- **Problem statement**: Your answer must consist solely of the lines from the start of the entries below through the line with "Click the Nâng cấp âm thanh speaker icon", unchanged.

**** Exercise input

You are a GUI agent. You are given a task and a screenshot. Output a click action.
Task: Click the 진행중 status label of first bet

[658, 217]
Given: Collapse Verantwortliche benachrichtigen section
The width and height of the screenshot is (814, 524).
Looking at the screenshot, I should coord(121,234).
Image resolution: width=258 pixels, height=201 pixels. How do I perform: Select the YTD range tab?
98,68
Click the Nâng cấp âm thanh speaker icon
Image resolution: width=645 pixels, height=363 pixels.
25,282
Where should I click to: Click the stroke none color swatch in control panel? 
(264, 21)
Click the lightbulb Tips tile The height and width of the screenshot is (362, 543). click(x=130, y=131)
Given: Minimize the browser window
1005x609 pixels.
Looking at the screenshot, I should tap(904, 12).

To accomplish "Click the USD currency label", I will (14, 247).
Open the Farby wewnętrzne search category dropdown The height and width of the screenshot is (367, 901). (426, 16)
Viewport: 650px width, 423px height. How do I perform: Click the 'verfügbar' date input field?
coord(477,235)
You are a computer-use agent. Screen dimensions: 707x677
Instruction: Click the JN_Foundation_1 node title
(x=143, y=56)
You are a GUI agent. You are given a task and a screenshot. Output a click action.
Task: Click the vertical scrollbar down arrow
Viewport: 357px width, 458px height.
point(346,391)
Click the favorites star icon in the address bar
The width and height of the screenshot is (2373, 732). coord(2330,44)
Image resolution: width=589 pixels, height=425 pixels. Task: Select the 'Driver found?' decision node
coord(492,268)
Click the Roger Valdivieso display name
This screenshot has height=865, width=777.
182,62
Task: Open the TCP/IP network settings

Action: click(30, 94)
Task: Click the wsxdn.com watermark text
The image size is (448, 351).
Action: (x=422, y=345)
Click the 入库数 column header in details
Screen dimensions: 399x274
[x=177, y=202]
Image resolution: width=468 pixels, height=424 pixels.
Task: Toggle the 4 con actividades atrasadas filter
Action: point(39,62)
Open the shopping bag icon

********

- **Completed exercise**:
You are a GUI agent. You are given a task and a screenshot. Output a click action.
Task: Click the 진행중 status label of first bet

[658, 217]
Given: Collapse Verantwortliche benachrichtigen section
The width and height of the screenshot is (814, 524).
Looking at the screenshot, I should coord(121,234).
Image resolution: width=258 pixels, height=201 pixels. How do I perform: Select the YTD range tab?
98,68
Click the Nâng cấp âm thanh speaker icon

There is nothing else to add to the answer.